Lo studio di fattibilità riguarda gli ambiti economico finanziario, è corredato di una vasta analisi giuridica, e comprende di budget del primo anno di attività: nell’insieme un lavoro assai complesso e corposo. Eravamo nel 2003, allora ancora non si sapeva se il nuovo Museo sarebbe stato in effetti realizzato, in quale parte della città, con che forma e dimensione, come sarebbe stato accolto dal pubblico…

Alle analisi di fattibilità hanno lavorato, oltre al nostro Studio, vari professionisti di calibro internazionale, ciascuno specializzato nella sua area, dalla progettazione museale (Lord Cultural Resources di Londra e staff del Museo) alla dimensione architettonica (il progetto del MUSE verrà poi affidato all’arch. Renzo Piano), passando appunto per le analisi economiche e giuridiche curate dal nostro Team.

Erano anni in cui pensare un grande progetto era un ardimento possibile ! Occorrevano però un ottimo progetto; obiettivi chiari, attorno ai quali potesse formarsi il consenso ed una forte determinazione, che trovò nel direttore Lanzinger il deus ex machina.

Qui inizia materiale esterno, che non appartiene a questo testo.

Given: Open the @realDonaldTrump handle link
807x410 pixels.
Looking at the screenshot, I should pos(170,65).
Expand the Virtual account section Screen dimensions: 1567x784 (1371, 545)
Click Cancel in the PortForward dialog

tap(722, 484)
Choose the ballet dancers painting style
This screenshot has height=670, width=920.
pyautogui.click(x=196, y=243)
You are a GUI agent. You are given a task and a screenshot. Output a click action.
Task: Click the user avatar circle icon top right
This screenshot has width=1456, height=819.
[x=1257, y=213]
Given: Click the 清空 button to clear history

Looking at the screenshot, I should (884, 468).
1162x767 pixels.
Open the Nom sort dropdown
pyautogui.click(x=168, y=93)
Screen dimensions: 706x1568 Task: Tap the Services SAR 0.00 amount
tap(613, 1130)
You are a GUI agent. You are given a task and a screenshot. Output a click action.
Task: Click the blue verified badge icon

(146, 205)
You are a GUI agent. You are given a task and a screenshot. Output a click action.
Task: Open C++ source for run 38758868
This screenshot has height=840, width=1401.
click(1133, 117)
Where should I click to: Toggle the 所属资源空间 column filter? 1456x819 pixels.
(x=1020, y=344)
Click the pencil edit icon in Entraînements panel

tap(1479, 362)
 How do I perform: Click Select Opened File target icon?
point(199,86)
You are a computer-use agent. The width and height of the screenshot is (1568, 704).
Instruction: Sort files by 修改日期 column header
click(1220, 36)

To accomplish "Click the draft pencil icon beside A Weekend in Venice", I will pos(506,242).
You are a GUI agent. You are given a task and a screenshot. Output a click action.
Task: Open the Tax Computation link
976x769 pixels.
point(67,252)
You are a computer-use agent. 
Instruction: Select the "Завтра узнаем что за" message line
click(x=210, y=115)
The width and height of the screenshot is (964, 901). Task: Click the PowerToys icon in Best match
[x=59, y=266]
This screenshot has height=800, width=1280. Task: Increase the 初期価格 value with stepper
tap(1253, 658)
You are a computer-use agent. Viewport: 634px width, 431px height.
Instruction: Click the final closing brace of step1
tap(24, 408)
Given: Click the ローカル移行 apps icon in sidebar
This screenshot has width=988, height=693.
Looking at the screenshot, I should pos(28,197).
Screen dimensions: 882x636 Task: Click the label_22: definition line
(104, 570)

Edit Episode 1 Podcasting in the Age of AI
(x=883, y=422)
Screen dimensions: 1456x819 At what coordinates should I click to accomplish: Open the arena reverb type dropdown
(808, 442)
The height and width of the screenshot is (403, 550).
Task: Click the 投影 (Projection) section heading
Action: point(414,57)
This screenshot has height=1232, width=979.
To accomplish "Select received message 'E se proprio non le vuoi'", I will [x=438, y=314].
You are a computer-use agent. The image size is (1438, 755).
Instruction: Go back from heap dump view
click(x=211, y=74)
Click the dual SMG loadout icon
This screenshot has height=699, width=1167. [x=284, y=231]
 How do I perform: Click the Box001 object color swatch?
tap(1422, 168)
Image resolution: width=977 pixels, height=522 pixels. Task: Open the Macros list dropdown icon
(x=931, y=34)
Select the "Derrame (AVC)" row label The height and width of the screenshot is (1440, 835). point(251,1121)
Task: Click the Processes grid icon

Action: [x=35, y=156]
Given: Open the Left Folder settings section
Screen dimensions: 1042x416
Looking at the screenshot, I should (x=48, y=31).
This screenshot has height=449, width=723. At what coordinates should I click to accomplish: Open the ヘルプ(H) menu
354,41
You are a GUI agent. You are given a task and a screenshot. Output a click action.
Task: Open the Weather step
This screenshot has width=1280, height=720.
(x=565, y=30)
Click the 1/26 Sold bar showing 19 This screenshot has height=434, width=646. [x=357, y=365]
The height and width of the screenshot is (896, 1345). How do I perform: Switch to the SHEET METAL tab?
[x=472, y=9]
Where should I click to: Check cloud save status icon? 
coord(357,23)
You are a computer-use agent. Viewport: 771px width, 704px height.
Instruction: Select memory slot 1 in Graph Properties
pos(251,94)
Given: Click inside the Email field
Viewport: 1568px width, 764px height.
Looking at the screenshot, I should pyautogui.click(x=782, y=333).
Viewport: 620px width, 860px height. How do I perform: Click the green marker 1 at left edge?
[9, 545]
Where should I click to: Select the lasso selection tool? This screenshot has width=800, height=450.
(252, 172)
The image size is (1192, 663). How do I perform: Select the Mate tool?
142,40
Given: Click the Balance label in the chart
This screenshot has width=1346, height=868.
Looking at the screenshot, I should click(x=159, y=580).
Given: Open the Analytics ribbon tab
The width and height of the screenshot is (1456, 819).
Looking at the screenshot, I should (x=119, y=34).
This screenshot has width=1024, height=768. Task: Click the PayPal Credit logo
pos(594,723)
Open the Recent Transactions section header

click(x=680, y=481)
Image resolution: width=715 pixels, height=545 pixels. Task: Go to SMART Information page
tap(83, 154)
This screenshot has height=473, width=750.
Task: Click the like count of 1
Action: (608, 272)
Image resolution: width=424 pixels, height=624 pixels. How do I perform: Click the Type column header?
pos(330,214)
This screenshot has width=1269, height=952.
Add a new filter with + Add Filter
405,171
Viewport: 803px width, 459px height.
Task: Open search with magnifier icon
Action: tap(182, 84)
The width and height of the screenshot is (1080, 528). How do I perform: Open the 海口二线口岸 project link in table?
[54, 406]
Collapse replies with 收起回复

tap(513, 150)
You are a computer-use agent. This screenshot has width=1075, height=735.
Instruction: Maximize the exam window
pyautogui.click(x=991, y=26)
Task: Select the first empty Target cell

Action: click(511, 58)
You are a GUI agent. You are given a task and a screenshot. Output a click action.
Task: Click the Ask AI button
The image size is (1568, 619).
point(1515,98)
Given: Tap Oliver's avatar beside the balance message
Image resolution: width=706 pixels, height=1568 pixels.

Ed ecco la visione: progettare un nuovo Museo delle Scienze che diventasse

  • chiave di volta del sistema museale trentino, fondamentale per qualificare e completare l’offerta culturale,
  • centro culturale in grado di affiancarsi e supportare, nel medio-lungo termine, il cluster tecnologico locale
  • un museo integrato nel sistema turistico locale e
  • promotore dello sviluppo economico locale.

La promozione di un interesse diffuso alle materie scientifiche e la comunicazione di massa della scienza, integrano gli obiettivi primari di un Science center. I Centri della scienza sono luoghi ideali per imparare in modo informale ma organizzato, ed in ciò si caratterizzano rispetto alle altre formule (istituzionali) di diffusione del sapere scientifico.

Il meccanismo di apprendimento porta a suscitare le attitudini scientifiche individuali e si sviluppa attraverso alcuni passaggi cruciali: stimolare la curiosità individuale, soddisfare il piacere di fare domande e di ricevere risposte, invitare alla sperimentazione, rendere partecipi gli altri di quanto si è imparato.

Il collegamento sistematico con il territorio e le realtà ivi operanti, fa sì che il Science Center entri a pieno titolo nel novero dei soggetti promotori dello sviluppo locale (estratto dal nostro Studio di fattibilità).

La progettazione del MUSE partiva con l’Analisi di fattibilità del 2003 e il nuovo Museo veniva inaugurato dopo 10 anni, il 29 luglio 2013.

Oggi possiamo dire, con soddisfazione perché sentiamo il MUSE come una ‘creatura’ che abbiamo contribuito a generare, che gli obiettivi iniziali sono stati realizzati. Anzi, il grande successo misurato dalla qualità della produzione culturale e dall’affluenza di pubblico, dimostra come siano state superate le migliori aspettative!

Il MUSE è divenuto un soggetto di promozione della cultura scientifica ed al contempo ha cambiato il volto della città di Trento, determinandone la trasformazione in meta turistica attrattiva.

La storia del MUSE dimostra come una accurata progettazione estesa anche alla parte economico finanziaria, unita ad una visione e una leadership lungimiranti, siano cruciali per il successo duraturo di un progetto complesso e di grade respiro.